INGREDIENTS
- For the mass:
- – Butter 180 g.
- – Sugar 150 g.
- – Eggs 1 unit.
- – Buds 1 unit.
- – Vanilla essence 1 cup.
- – Harina leudante 360 g.
- For the filling:
- – Dulce de leche 300 g approx.
- – Ricotta 600 g.
- – Egg 1 unit.
- – Corn starch 1 tbsp.
- – Sugar 200 g.
- – Lemon zest.
RICOTTA AND DULCE DE LECHE CAKE, a traditional to accompany mates
PROCEDURE:
1. Make a cream with the comfortable butter and sugar. Add the egg and yolks and proceed beating.
2. As soon as the preparation is pale, taste with vanilla and add the flour.
3. Combine and stretch 4mm.
4. Line the bottom of a pie plate with a portion of the dough, leaving dough on the surface of the sting.
5. Make a spiral of dulce de leche all through the bottom. Reserve.
6. For the filling, combine the starch with the sugar in a bowl, add the egg and blend.
7. Add the whole combination to the ricotta.
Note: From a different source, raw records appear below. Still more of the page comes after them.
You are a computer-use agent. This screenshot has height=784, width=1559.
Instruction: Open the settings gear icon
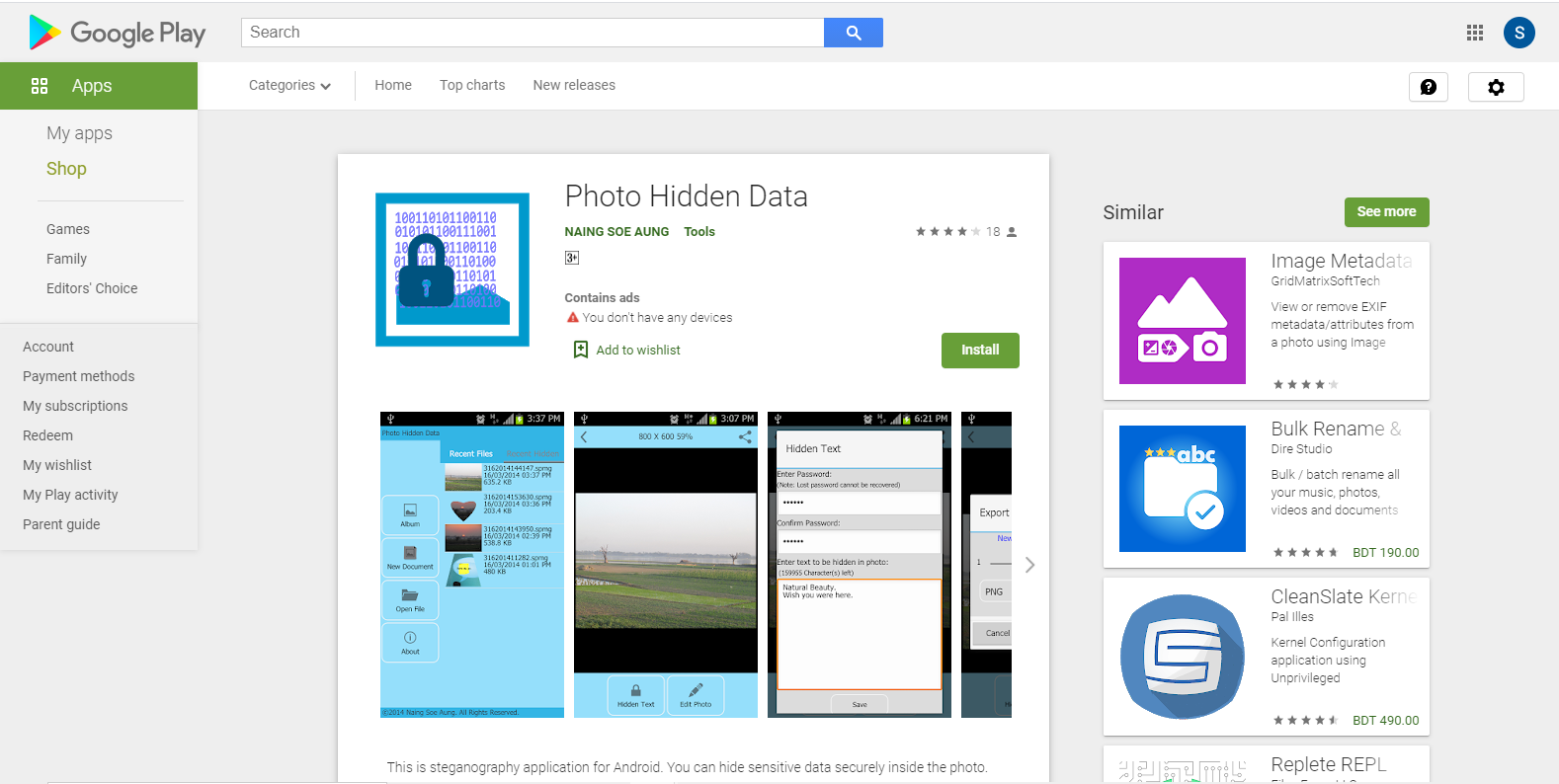1496,87
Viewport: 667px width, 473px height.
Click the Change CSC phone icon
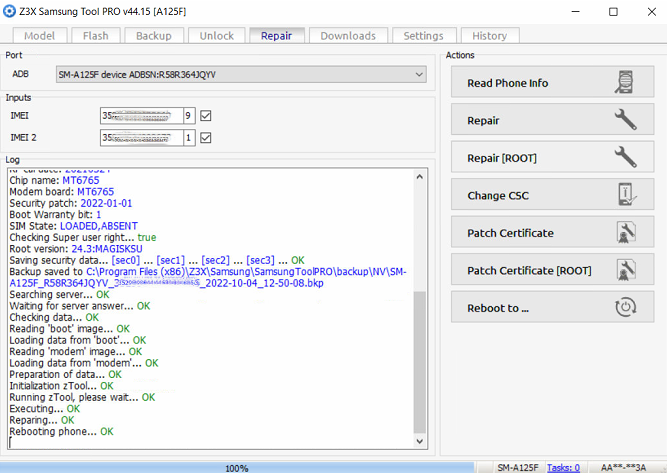point(625,195)
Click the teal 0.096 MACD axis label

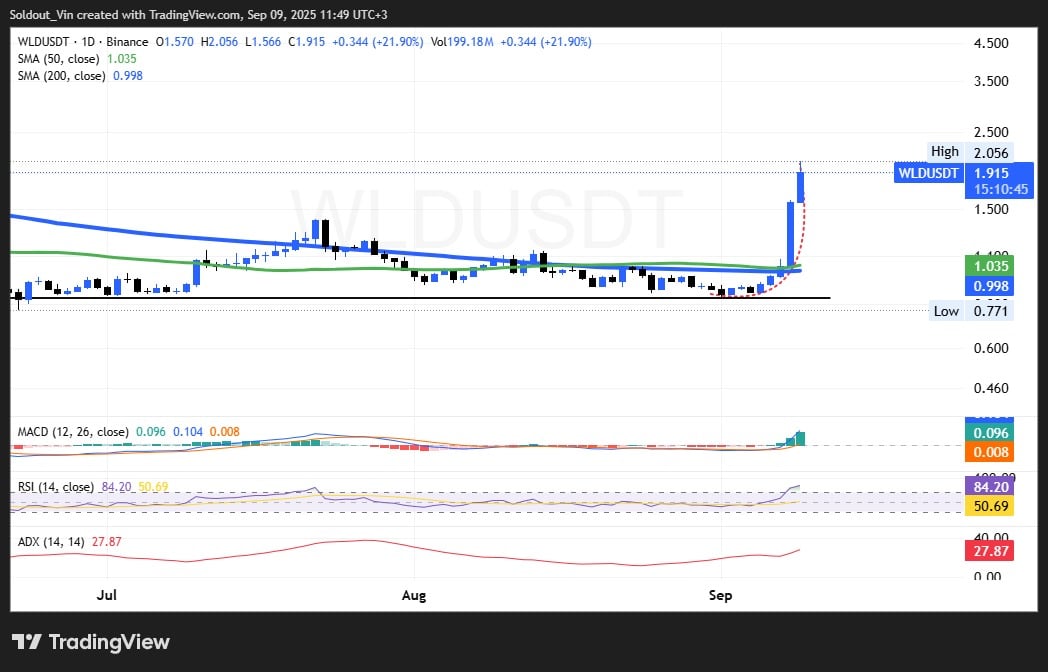(x=989, y=434)
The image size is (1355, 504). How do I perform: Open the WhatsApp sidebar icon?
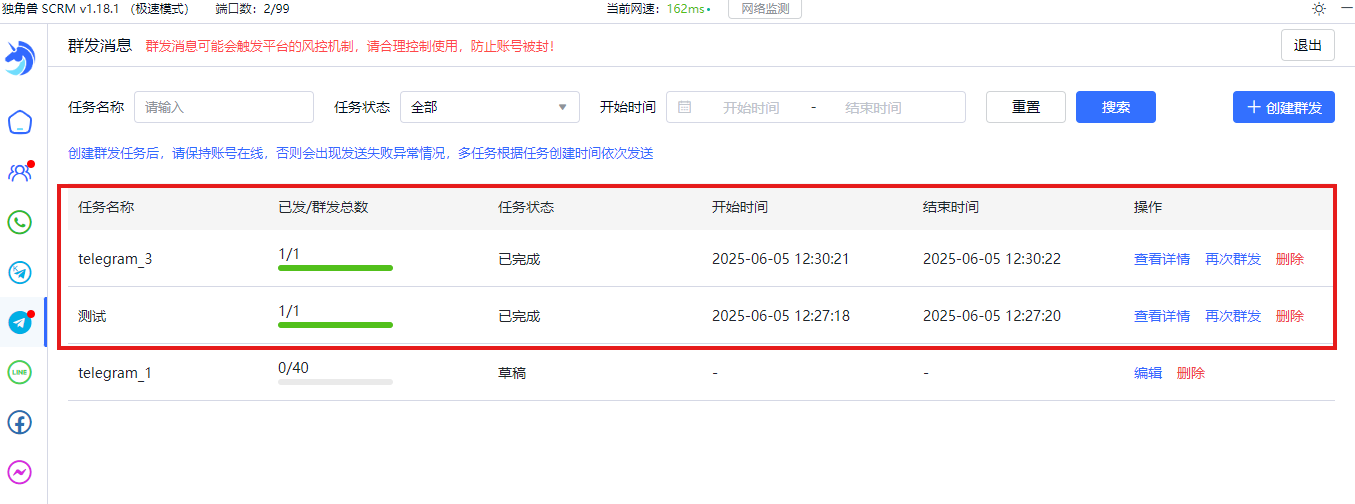tap(20, 222)
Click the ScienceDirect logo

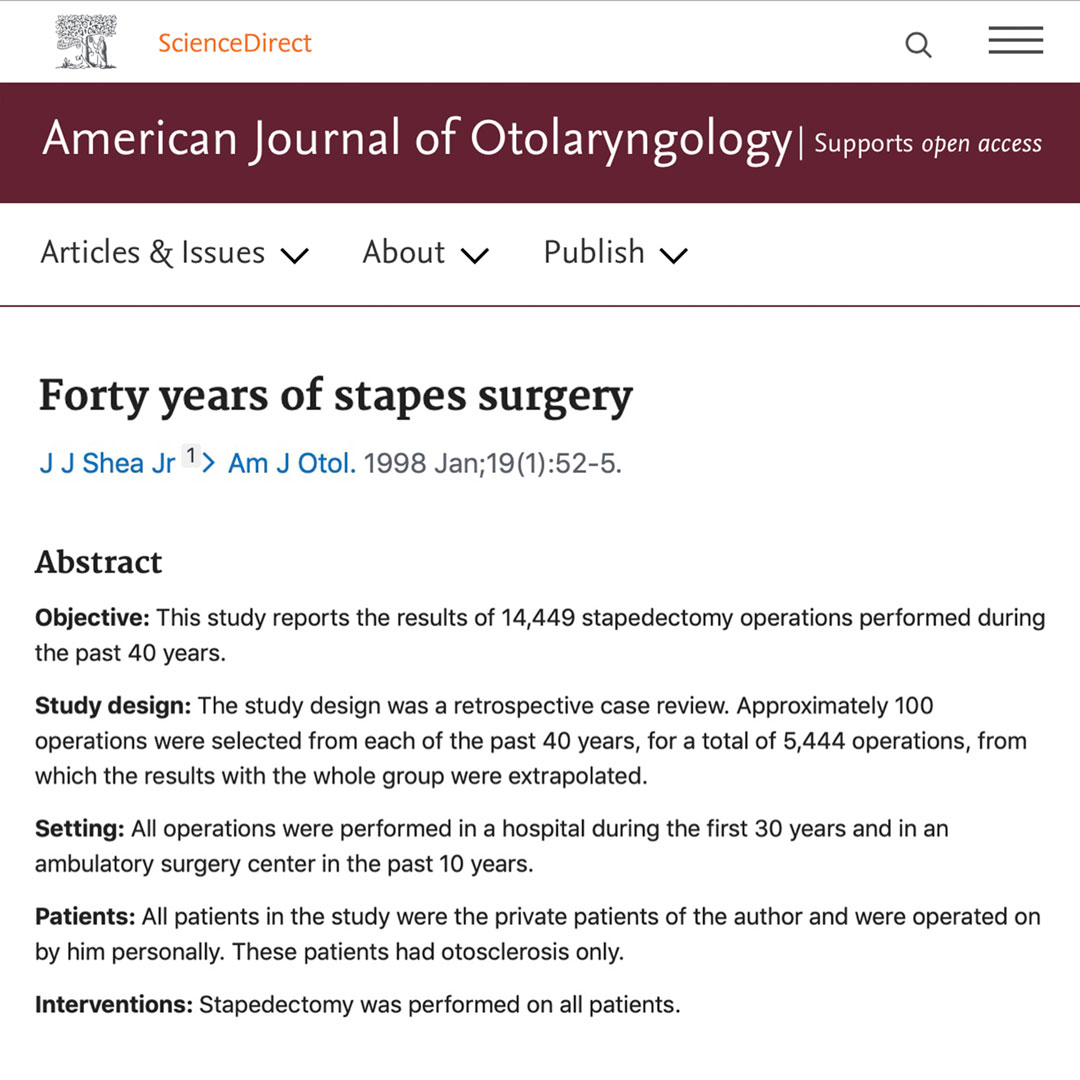[x=234, y=43]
Combine properly with a stiff spoon and taste with the zest.
8. Pour all of the filling over the cake, making certain that it reaches the sting of the cake pan.
9. To shut, stretch the remaining dough and canopy the floor.
10. Go a rolling pin excessive to chop off the surplus in order that the dough sticks to the dough.
11. Bake at 160ºC for about 45 minutes. It ought to brown properly to make sure that the bottom is cooked.